= 1899 All-America college football team =

List of the best college football players of 1899

The 1899 All-America college football team is composed of college football players who were selected as All-Americans by various organizations and writers that chose All-America college football teams for the 1899 college football season. The organizations that chose the teams included Walter Camp for Collier's Weekly and Caspar Whitney for Outing Magazine.

Of the 13 players recognized as consensus All-Americans for the 1899 season, 12 played for the four Ivy League teams that were known as the "Big Four" of college football—Harvard, Princeton, Yale and Penn. The sole exception was Isaac Seneca, a Native American who played at the fullback position for the Carlisle Indian Industrial School in Carlisle, Pennsylvania.
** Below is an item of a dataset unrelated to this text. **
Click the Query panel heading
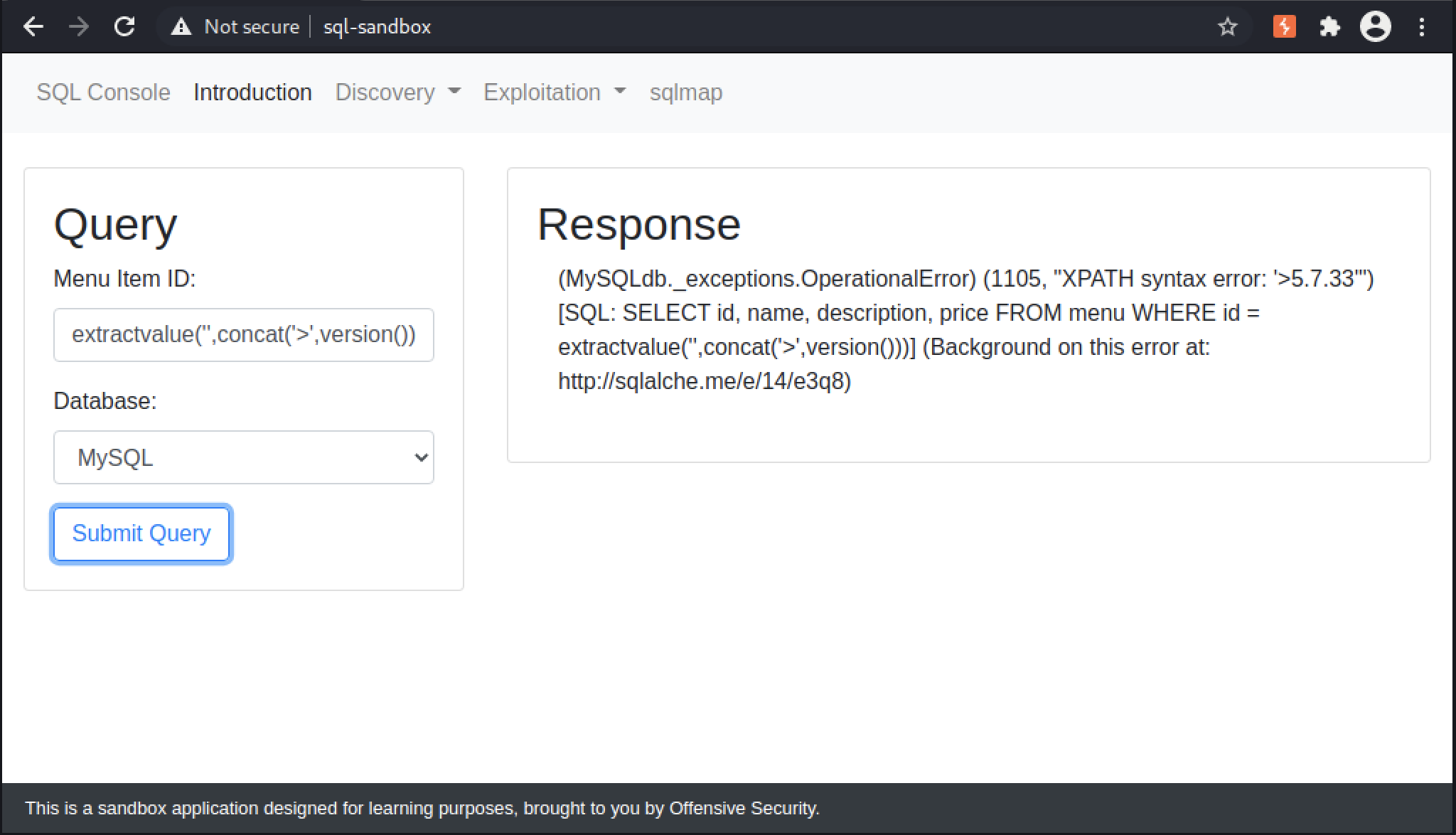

Seneca won acclaim after leading Carlisle to a 42–0 victory over Columbia in a Thanksgiving Day game in Manhattan and a 2–0 victory over the University of California on Christmas Day in San Francisco.

The following players were selected as first-team All-Americans by at least four of the seven selectors: end Dave Campbell of Harvard (6), guard Truxtun Hare of Penn (6), end Art Poe of Princeton (5), tackle Art Hillebrand of Princeton (5), guard Gordon Brown of Yale (5), center Pete Overfield of Penn (4), and quarterback Charles Dudley Daly of Harvard (4).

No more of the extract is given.